Required action 1: List every news outlet that the fast-fashion article below cites as a source.
Required action 2: Return the passage of the fast-fashion article below that opens with the words containing "Many of the" and closes with "value these policies.", copied word for word.

*** Opening of Extract to read ***

A disturbing partnership is expanding the reach of fast-fashion giants, causing major concern for human health and the planet.
The parent company of shopping mall staple Forever 21, Sparc Group, recently announced an alliance with mega e-retailer Shein to put fast fashion’s mass production on hyperdrive.
The two biggest names in fast fashion recently announced an agreement that could see Shein products sold in Forever 21 stores worldwide as well as Forever 21 items available on Shein’s website, according to a CNN report. The New York Times notes that the partnership also includes mutual investments in the other from each brand.
The fast-fashion model allows companies to mass produce cheap, trendy clothing quickly and at the lowest cost possible to the detriment of people and the environment.
An investigation by the Los Angeles Times in 2017 revealed a worker making products for Forever 21 would produce up to 700 pieces daily, inciting inquiries into questionable practices regarding wages and worker safety in addition to concerns for the planet.
Shein’s production far exceeds Forever 21, even rivaling Amazon as the top shopping app in the U.S. in 2021. As a result, fast-fashion companies have been called out for unethical business and sustainability practices numerous times over the past several years.
Why is this partnership concerning?
This worrisome relationship brings together two colossal fast-fashion brands, sparking concern among workers’ rights and sustainability advocates. The amount of clothing produced by these enormous retailers is a huge drain on valuable resources like water and energy.
Many of the items are made from plastic materials like polyester and nylon and use toxic dyes and other dangerous materials in their production, including lead, which is especially damaging to children.
Designed to be disposable, much of the clothing quickly finds its way to the landfill, contributing to harmful carbon pollution, water crises, and poor air quality. These companies prioritize speed and cost over quality and safety.
What can I do to stop fast fashion?
Consumers can fight fast fashion by making ethical, sustainable choices while shaping their wardrobes.
Shopping secondhand at local thrift stores or online resellers like thredUp gives clothing a new life. Selecting brands that use natural fabrics and are transparent about their practices regarding working conditions, wages, and sustainability shows companies that you value these policies.
Learning how to perform simple repairs like hemming jeans or mending minor tears can extend the life of your clothing and keep it out of the trash. Once an item is no longer usable, make sure it is properly recycled to support a circular clothing stream, helping to counteract the damaging effects of fast fashion.

*** Close of Extract to read ***
*** Opening of Dataset entries ***

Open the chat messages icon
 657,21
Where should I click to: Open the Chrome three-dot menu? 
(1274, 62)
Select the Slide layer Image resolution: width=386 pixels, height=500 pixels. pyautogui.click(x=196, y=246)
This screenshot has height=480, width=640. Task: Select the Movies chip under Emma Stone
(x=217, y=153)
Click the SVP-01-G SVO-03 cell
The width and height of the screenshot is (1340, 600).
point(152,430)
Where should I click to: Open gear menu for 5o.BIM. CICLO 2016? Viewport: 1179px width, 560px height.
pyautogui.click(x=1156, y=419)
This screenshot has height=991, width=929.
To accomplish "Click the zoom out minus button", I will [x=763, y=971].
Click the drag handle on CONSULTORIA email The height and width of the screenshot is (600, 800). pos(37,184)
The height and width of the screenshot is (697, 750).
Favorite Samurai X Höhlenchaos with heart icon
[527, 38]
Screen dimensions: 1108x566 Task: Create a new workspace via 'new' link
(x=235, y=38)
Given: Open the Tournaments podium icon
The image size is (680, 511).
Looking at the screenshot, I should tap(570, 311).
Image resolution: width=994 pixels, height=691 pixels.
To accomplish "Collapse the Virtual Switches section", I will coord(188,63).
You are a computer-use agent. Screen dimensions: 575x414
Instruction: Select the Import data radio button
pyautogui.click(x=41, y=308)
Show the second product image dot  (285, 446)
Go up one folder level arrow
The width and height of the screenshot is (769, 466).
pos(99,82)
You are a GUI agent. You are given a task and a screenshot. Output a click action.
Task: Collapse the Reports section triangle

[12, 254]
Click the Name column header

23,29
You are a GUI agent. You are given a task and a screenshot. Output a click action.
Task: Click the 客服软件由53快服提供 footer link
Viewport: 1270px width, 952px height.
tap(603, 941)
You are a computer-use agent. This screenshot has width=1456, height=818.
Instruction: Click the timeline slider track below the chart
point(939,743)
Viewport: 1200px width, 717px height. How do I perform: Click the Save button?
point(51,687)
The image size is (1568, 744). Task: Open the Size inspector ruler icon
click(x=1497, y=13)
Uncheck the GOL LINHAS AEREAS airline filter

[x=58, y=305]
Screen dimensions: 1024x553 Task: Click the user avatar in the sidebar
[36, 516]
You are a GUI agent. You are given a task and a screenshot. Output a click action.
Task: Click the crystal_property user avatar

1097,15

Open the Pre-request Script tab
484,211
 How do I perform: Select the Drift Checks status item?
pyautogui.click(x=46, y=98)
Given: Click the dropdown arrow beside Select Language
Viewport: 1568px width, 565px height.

*** Close of Dataset entries ***

Answer area 1:
CNN
The New York Times
The Los Angeles Times

Answer area 2:
Many of the items are made from plastic materials like polyester and nylon and use toxic dyes and other dangerous materials in their production, including lead, which is especially damaging to children.
Designed to be disposable, much of the clothing quickly finds its way to the landfill, contributing to harmful carbon pollution, water crises, and poor air quality. These companies prioritize speed and cost over quality and safety.
What can I do to stop fast fashion?
Consumers can fight fast fashion by making ethical, sustainable choices while shaping their wardrobes.
Shopping secondhand at local thrift stores or online resellers like thredUp gives clothing a new life. Selecting brands that use natural fabrics and are transparent about their practices regarding working conditions, wages, and sustainability shows companies that you value these policies.